My main phone is the Jasjar, because of my old phone number (which I've been using for the last, what, seven years?). It's not the smallest Pocket PC in the world, and obviously you need to have a Bluetooth headset, otherwise you look like a dork with such a huge device hanging from your face during a phone call.
But you can't beat Telecom New Zealand's CDMA EVDO (for now) data speeds. The Apache is great and I use it frequently as a modem for my tablet PC. I can get speeds between 500Kbps and 800Kpbs (while on the Jasjar it won't pass the 250Kbps mark).
Of course everyone wants more and more speed. Vodafone has introduced their HSDPA offering, with speeds of up to 1.4Mbps (although the official words is that some centres will have up to 3.6Mbps available, but this is the max theoretical). But that was before devices to access the network were available, and I was probably the only user on a specific cell site.

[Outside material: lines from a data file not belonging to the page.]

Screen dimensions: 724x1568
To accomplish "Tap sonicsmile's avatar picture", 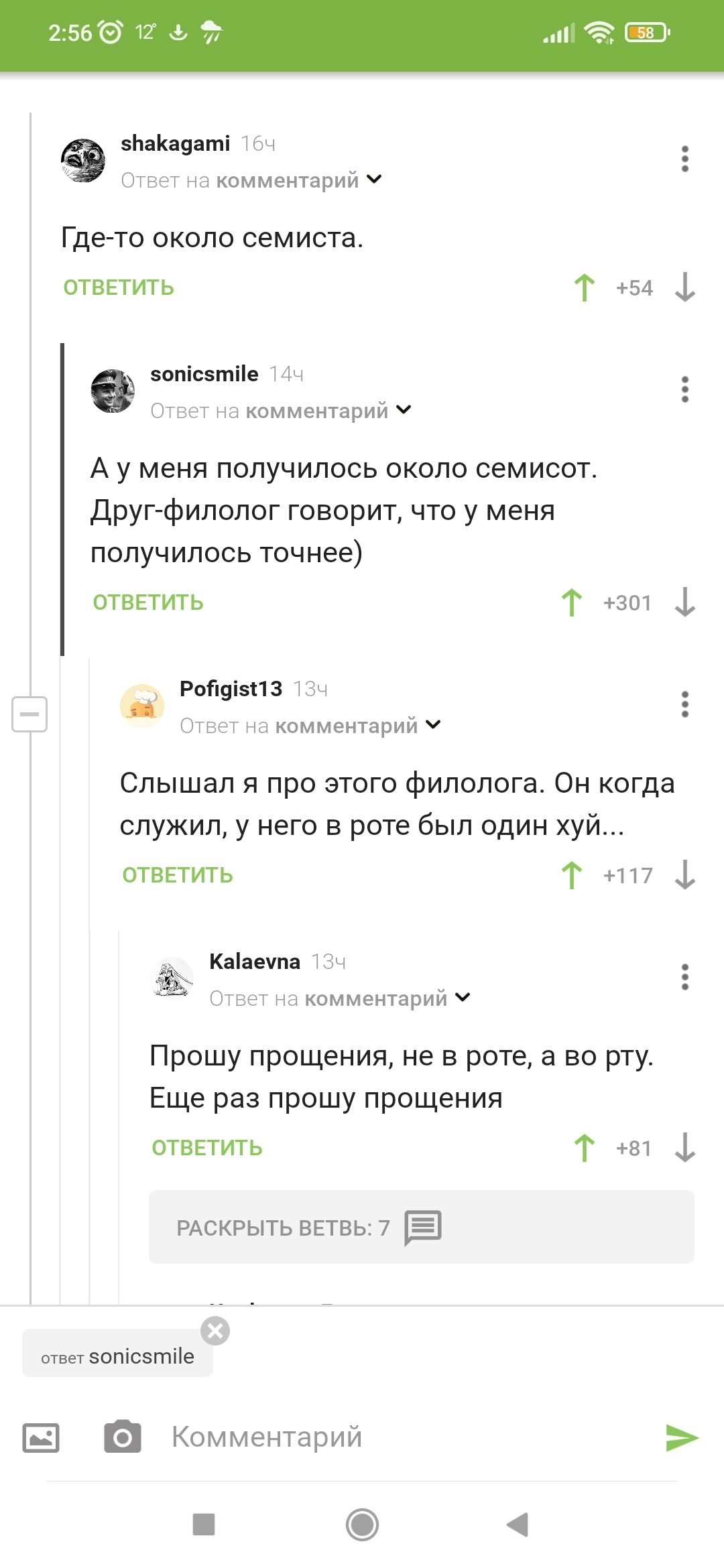I will pyautogui.click(x=112, y=391).
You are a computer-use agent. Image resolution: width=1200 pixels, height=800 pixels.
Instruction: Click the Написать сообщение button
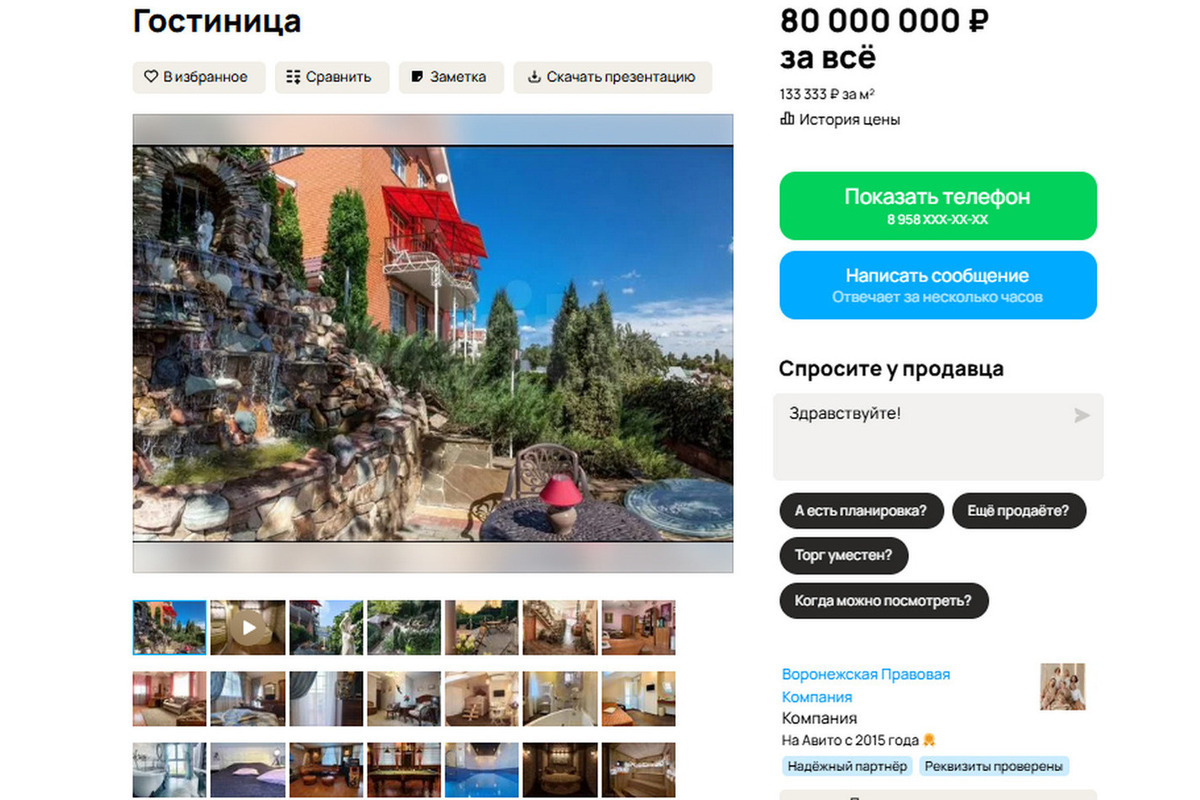tap(938, 285)
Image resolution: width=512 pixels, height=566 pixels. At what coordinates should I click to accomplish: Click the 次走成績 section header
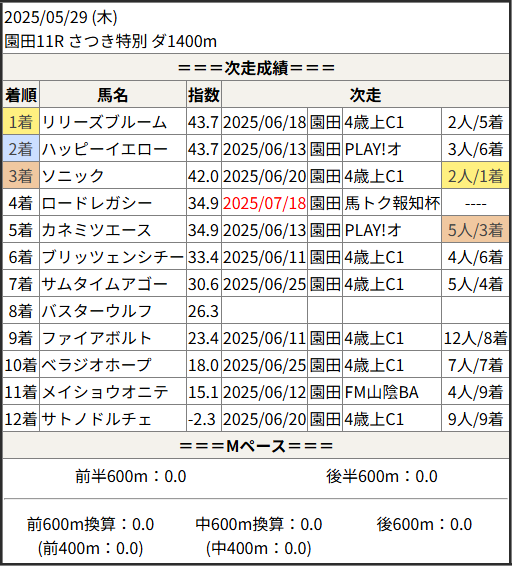coord(256,68)
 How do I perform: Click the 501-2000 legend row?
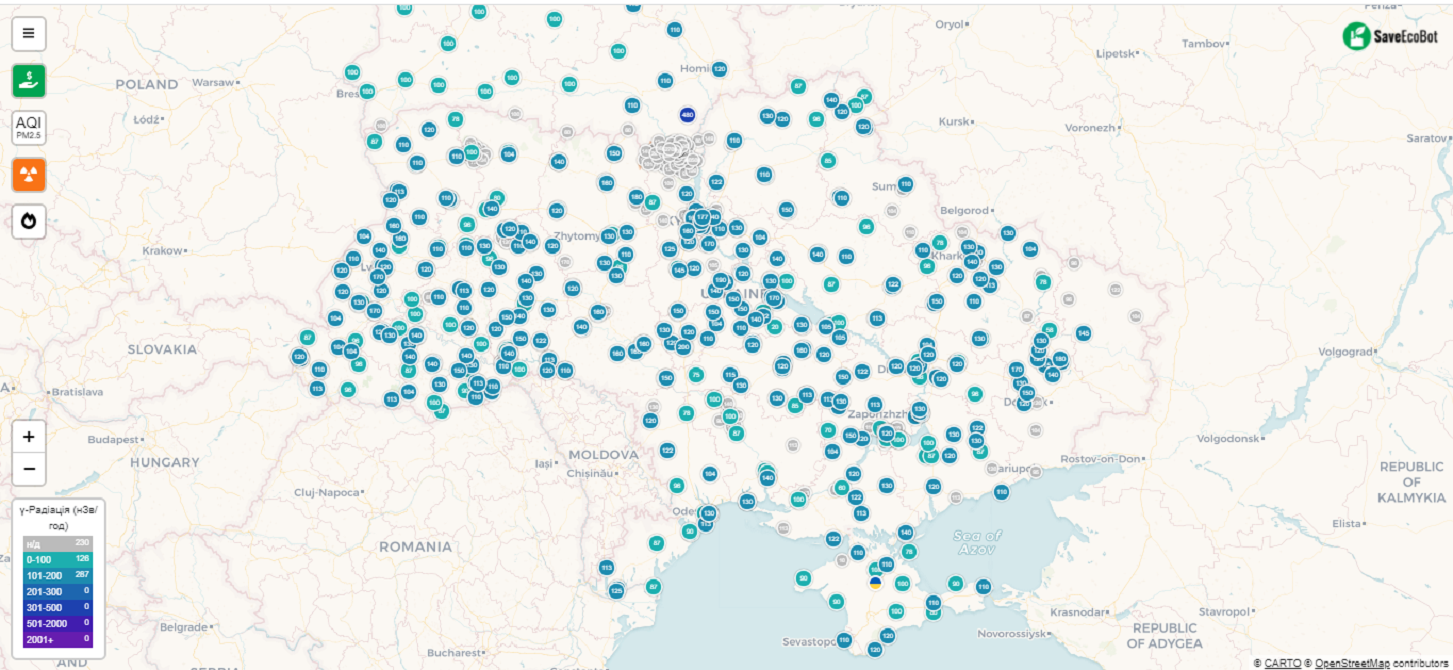(57, 623)
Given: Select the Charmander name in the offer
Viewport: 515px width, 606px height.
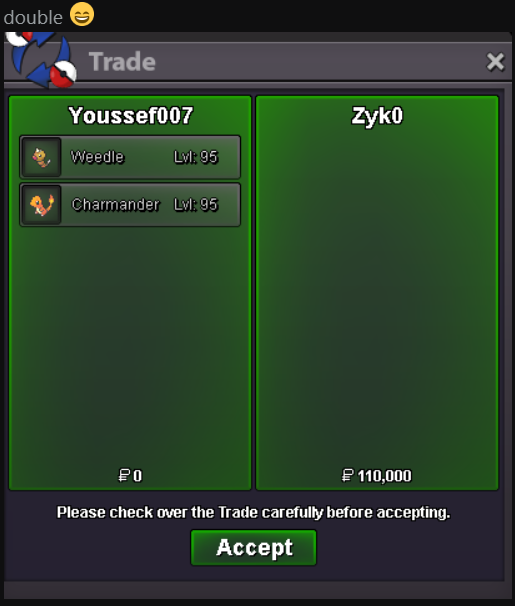Looking at the screenshot, I should point(116,204).
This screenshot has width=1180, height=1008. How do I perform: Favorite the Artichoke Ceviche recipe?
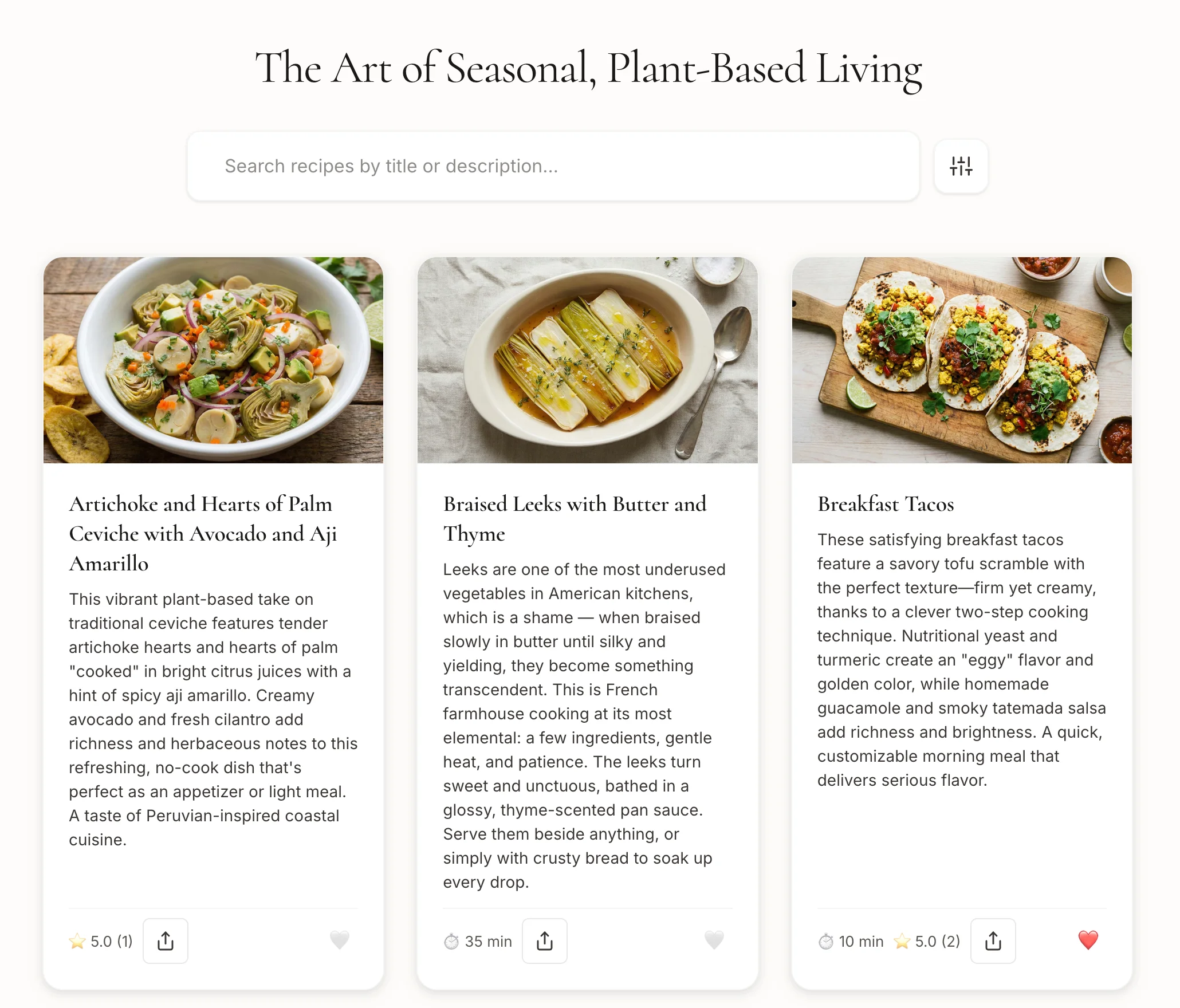point(340,940)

Back to the point: GPRS. An ancient packet switched technology, which most companies promised to be "always-on, fast" Internet. Reality sunk in after GPRS became popular. It wasn't always on, because devices would disconnect the data session when an incoming voice call was announced to the handset. It wasn't fast because of its dial-up speed and high latency. And the only applications were WAP portals with almost no content and badly designed applications.
Moving forward to 2006. We have WCDMA (which some try to call UMTS, but let's have its name here) with max theoretical speeds of up to 384Kbps, CDMA 1xEV-DO with max speeds of 2Mbps but going up to 100+Mbps in a few years, and HSDPA with speeds of 14Mbps in a couple of years. And we still have GPRS, with speeds of up to 42Kbps.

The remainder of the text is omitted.